The facts with regard to this declaration, which obviously should not have been published until you had had an opportunity of considering it, are as follows- The text was received here on Monday night in a telegram from the Ambassador in Cairo to the Foreign Office. Almost by an accident it was disclosed to the War Cabinet at Monday night's meeting by Sir Orme Sargent, representing the Foreign Office in Eden's absence.  It came as a considerable surprise to the members of the War Cabinet. The two points upon which anxiety was expressed were- 1. as to whether Stalin had been consulted and had agreed to the publication and 2. that while the specific restoration of territories in the case of China was laid down, nothing was said with regard to the restoration of their territories to other powers.

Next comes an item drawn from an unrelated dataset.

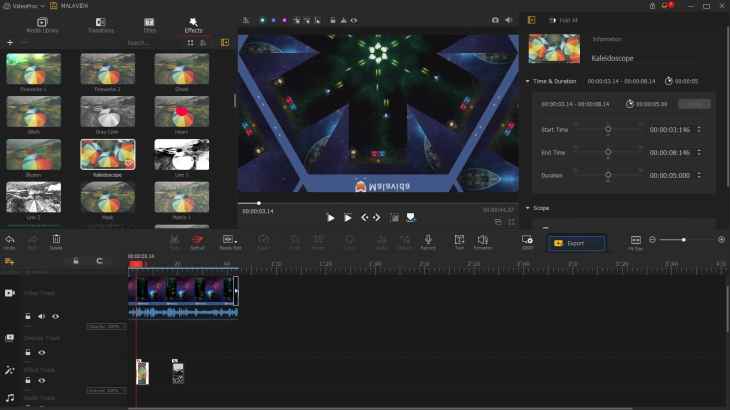Image resolution: width=730 pixels, height=410 pixels.
Task: Open the Media Library tab
Action: pyautogui.click(x=42, y=24)
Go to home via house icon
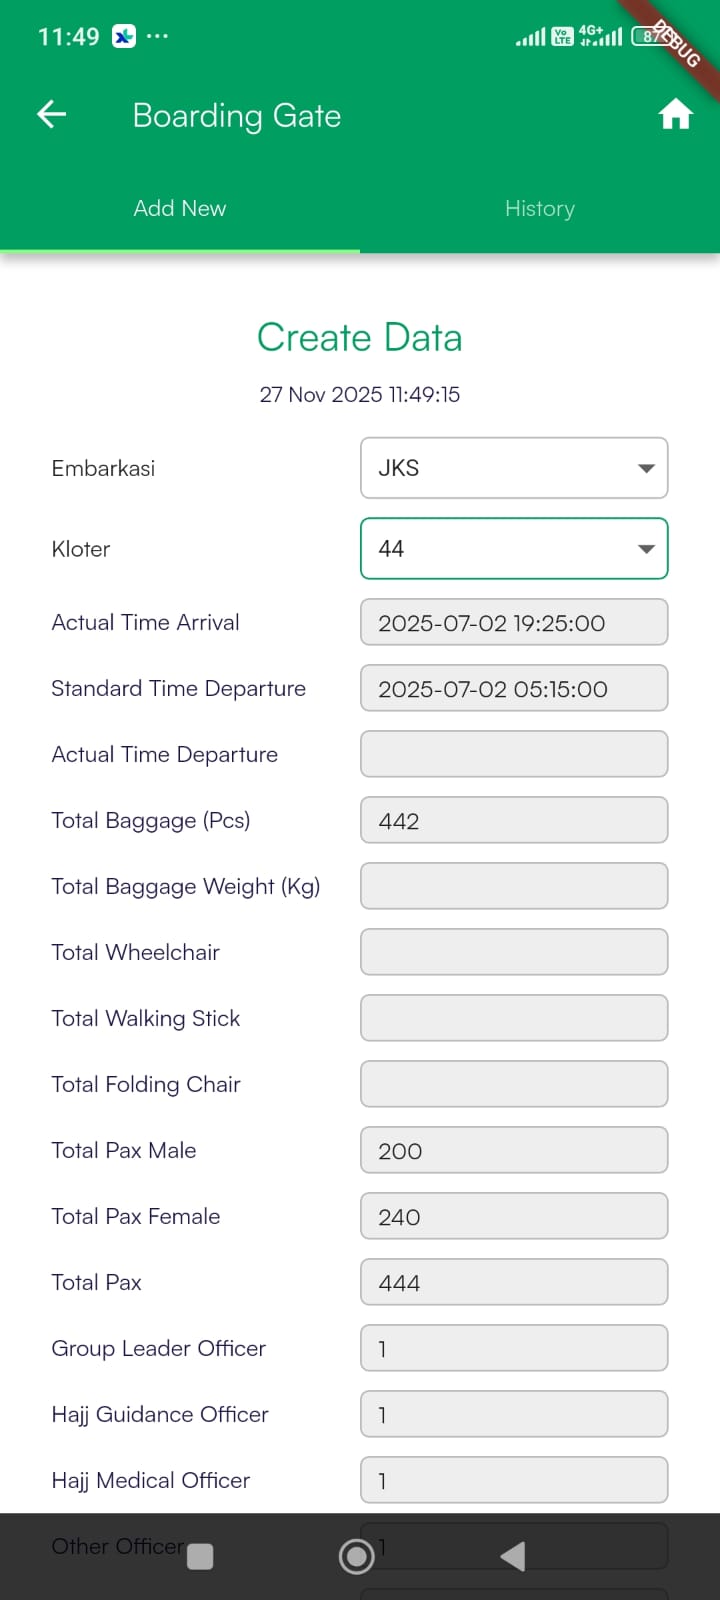This screenshot has width=720, height=1600. click(675, 115)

I took the point very strongly that the text should immediately be sent to Australia and that there should be no publication until you had had an opportunity of considering it. I also raised the point as to the position of ex-enemy territories in view of the statement as to no territorial ambitions which, although only binding the United Kingdom, might place us in an embarrassing position in view of our great interest in the islands of the Pacific.
There was general agreement that you should immediately be informed of the text of the declaration but it was felt that you should be informed by the Prime Minister and I was asked not to communicate with you until he had had an opportunity of doing so.
This morning a reply has come in from the Prime Minister asking that the text should be communicated to the Dominions from here and adding that publication has been arranged for 12 o'clock to- night. On this latter point the Prime Minister shows some signs of grace by saying that he 'fears' that arrangements have been made with the President and Chiang Kai-shek for this time of publication.
I am afraid there is nothing that can be done about the matter and apart from the question of principle as to consultation this is probably immaterial.
The press are being informed that the intention is for territories in addition to those of China to revert to their original owners and the handling of ex-enemy territories will not in practice be prejudiced by the declaration.